SALT LAKE CITY— Today, Utah Attorney General Sean D. Reyes filed a lawsuit in the U.S. District Court for the District of Utah against President Biden’s unlawful designation of the Bears Ears and Grand Staircase-Escalante national monuments. U.S. Senator Mitt Romney (R-UT) joined Reyes and Utah’s elected leaders, including Governor Spencer Cox, Lt. Governor Deidre Henderson, and Senate President J. Stuart Adams, House Speaker Brad Wilson, State Auditor John Dougall, Treasurer Marlo Oaks, U.S. Senator Mike Lee, and Congressmen Chris Stewart, John Curtis, Burgess Owens, and Blake Moore in issuing the following statement:

“These public lands and sacred sites are a stewardship that none of us take lightly. The archeological, paleontological, religious, recreational, and geologic values need to be harmonized and protected. Rather than guarding those resources, President Biden’s unlawful designations place them all at greater risk.

“The vast size of the expanded Bears Ears and Grand Staircase-Escalante national monuments draws unmanageable visitation levels to these lands without providing any of the tools necessary to adequately conserve and protect these resources.

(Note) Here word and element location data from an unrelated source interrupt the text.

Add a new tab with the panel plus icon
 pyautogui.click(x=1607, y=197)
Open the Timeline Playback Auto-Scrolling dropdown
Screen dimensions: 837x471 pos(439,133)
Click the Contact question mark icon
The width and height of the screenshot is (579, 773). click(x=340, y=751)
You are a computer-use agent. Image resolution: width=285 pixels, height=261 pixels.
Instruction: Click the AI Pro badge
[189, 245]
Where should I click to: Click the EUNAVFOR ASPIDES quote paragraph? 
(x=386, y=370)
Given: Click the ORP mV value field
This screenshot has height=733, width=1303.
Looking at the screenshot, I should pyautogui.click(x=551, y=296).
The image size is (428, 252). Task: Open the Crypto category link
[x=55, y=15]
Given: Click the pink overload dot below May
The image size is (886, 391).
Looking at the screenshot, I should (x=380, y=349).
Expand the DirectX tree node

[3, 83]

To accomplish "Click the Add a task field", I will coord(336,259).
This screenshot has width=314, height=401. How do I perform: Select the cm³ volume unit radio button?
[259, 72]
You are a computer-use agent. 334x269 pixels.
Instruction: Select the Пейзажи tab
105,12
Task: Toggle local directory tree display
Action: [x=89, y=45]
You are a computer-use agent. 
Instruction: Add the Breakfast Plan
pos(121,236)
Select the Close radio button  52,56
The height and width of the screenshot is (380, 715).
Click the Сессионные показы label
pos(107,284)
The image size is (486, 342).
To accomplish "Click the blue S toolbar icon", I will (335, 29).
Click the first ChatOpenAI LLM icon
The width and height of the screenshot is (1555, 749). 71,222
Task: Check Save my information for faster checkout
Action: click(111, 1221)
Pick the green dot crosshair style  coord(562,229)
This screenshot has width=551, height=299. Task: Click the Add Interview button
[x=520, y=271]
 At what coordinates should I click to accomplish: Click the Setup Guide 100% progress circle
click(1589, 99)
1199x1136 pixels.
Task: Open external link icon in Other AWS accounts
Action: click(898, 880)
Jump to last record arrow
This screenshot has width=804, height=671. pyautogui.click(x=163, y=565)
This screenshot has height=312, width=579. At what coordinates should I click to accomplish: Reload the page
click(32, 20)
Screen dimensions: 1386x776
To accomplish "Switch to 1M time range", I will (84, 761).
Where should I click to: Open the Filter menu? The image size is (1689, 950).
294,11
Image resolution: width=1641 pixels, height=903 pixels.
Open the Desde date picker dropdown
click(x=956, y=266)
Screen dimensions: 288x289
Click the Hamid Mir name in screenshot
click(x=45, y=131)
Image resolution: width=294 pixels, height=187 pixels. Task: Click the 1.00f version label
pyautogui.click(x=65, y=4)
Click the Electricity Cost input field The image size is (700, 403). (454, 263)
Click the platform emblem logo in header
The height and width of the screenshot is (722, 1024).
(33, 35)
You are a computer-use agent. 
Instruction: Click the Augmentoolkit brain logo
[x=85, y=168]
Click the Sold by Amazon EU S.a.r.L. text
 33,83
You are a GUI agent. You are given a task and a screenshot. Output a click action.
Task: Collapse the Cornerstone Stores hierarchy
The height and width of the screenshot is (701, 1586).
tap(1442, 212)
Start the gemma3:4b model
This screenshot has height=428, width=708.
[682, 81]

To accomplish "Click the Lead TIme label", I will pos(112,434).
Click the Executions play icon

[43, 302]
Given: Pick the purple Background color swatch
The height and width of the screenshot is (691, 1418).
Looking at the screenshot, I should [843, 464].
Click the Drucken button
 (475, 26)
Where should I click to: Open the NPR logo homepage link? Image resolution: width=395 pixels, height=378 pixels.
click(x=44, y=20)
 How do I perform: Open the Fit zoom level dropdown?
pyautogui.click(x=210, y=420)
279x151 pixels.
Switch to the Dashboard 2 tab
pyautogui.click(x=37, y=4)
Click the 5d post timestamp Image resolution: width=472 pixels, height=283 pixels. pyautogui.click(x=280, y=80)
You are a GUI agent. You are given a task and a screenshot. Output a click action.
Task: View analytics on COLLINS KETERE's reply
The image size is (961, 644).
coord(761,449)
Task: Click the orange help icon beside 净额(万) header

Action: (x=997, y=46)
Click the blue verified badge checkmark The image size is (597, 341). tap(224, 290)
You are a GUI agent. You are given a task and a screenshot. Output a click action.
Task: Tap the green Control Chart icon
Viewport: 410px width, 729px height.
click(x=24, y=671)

“A congressional solution would be the more effective path for the conservation and management of Utah lands. This would include collaboration from state and federal agencies, tribal nations, local governments, citizens, the legislature, and Utah’s congressional delegation. A congressional solution could better guard the area’s resources by ensuring tribal access to sacred sites, providing federal agencies with the management tools and funding they need, channeling visitation into appropriate protected locations, and giving local communities the funding and flexibility they need to thrive economically.

“We now challenge this repeated, abusive federal overreach to ensure that our public lands are adequately protected and that smart stewardship remains with the people closest to the land.”

Today’s lawsuit argues that the size of the two national monuments, covering vast landscapes of a combined 3.2 million acres, violates the Antiquities Act of 1906, which limits U.S. presidents to create monuments “confined to the smallest area compatible with proper care and management of the objects to be protected.